UNITED STATES BANKRUPTCY COURT NORTHERN DISTRICT OF CALIFORNIA
This court held a hearing on November 9, 2001 to make additional determinations upon remand from the Ninth Circuit Bankruptcy Appellate Panel (BAP). Gary M. Kaplan and Anthony de Alcuaz appeared for Plaintiff Nikon Precision, Inc. (NPI). John Chu appeared for Defendant Etsuko Tsurukawa (Etsuko). Upon due consideration, the court finds that Etsuko's husband, Takehiko Tsurukawa, acted as Etsuko's agent in perpetrating the wrongful acts in question, and that judgment should once again be entered for NPI, determining Etsuko's liability to NPI to be nondischargeable.
Takehiko Tsurukawa (Takehiko) worked for NPI. He and Etsuko also owned a business known as High Innovation. Takehiko caused NPI to refer certain NPI repair work to High Innovation, without disclosing to NPI his interest in High Innovation. High Innovation caused the repair work to be performed by a third party, then charged NPI more than High Innovation paid that third party. After NPI discovered this scheme, Takehiko and Etsuko stipulated to entry of a state-court judgment in the amount of $ 2,000,000. The judgment contained detailed stipulations of fact regarding the scheme and Takehiko's role in that scheme.
This court previously entered a judgment determining that neither Takehiko nor Etsuko could discharge this judgment in their chapter 7 bankruptcy case. I determined on NPI's motion for summary judgment that the stipulated judgment established that Takehiko had obtained funds from NPI under false pretenses, and that under principles of collateral estoppel, NPI was entitled to a judgment that Takehiko's liability was nondischargeable pursuant to 11 U.S.C. § 523(a)(2). Because the stipulated judgment did not specify the role Takehiko's wife Etsuko played in the fraudulent scheme, I held a trial to determine whether her liability under the judgment was also nondischargeable. At the end of the trial, I determined that Takehiko's wrongful conduct should be attributed to Etsuko, because (1) the fraud occurred in the ordinary course of business of High Innovation, (2) Etsuko participated significantly in that business, (3) Etsuko benefitted from the wrongful conduct, and (4) Etsuko had reason to suspect that Takehiko was engaged in wrongful conduct.

####

(AIM 1) According to the court opinion, why did the court hold a trial on Etsuko's liability instead of deciding it on summary judgment, as it had for Takehiko?

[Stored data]

####

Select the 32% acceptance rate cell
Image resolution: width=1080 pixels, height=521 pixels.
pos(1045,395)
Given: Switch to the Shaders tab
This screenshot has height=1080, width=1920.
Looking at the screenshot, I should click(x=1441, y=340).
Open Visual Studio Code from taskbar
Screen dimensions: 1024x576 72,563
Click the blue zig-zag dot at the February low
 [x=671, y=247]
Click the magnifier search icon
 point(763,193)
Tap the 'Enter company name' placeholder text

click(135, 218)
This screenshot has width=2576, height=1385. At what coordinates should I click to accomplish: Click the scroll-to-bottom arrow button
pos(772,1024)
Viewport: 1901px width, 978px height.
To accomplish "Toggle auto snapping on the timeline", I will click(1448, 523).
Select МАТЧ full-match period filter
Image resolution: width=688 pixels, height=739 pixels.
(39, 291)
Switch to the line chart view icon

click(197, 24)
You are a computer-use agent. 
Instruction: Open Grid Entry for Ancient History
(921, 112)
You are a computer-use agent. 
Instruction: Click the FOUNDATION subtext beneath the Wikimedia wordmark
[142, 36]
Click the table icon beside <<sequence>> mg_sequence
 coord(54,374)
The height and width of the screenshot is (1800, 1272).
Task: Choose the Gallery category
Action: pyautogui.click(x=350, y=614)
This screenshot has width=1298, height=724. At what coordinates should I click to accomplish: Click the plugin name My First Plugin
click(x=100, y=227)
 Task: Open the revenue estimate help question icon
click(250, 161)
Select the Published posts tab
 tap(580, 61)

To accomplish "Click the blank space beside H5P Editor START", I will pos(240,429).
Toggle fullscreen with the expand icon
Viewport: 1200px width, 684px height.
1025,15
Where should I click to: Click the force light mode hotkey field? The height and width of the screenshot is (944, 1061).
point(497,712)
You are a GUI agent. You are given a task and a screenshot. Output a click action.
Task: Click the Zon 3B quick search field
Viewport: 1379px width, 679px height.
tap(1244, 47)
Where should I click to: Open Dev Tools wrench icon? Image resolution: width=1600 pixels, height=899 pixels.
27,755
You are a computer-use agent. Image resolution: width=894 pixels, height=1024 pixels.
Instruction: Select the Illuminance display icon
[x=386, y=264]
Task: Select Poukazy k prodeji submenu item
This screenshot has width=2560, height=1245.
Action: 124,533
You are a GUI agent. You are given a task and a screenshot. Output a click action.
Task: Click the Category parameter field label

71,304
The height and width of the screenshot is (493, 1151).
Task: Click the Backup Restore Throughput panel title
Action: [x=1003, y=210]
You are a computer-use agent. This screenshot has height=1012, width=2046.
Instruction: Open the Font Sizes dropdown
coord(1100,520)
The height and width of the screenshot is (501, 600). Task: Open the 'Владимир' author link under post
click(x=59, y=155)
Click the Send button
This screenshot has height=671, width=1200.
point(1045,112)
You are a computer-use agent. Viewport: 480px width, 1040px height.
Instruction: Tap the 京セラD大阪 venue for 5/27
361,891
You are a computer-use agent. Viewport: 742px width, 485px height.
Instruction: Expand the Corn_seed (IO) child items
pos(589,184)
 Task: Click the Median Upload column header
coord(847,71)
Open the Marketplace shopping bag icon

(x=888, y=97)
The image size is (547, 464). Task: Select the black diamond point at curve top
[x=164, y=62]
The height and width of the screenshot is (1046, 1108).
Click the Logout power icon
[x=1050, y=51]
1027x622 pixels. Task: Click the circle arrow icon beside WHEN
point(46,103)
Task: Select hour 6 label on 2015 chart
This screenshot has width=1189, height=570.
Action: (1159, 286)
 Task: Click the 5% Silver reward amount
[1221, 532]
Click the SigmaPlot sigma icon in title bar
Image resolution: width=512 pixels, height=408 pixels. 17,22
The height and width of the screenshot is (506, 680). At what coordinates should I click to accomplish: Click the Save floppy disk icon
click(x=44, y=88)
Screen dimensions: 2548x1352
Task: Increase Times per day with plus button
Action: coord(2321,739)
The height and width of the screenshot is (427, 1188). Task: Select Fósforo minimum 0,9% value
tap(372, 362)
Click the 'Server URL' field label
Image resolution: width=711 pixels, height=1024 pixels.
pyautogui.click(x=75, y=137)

####

(AIM 2) In the stored data, from the first line through the line holding "[x=671, y=247]", inclusive, replace "Shaders" with "Materials" and write out those lines again with nothing else changed.

(REPLY 1) The stipulated judgment did not specify the role Etsuko played in the fraudulent scheme. The court therefore needed a trial to determine whether her liability under the judgment was also nondischargeable.

(REPLY 2)
Select the 32% acceptance rate cell
Image resolution: width=1080 pixels, height=521 pixels.
pos(1045,395)
Given: Switch to the Materials tab
This screenshot has height=1080, width=1920.
Looking at the screenshot, I should click(x=1441, y=340).
Open Visual Studio Code from taskbar
Screen dimensions: 1024x576 72,563
Click the blue zig-zag dot at the February low
 [x=671, y=247]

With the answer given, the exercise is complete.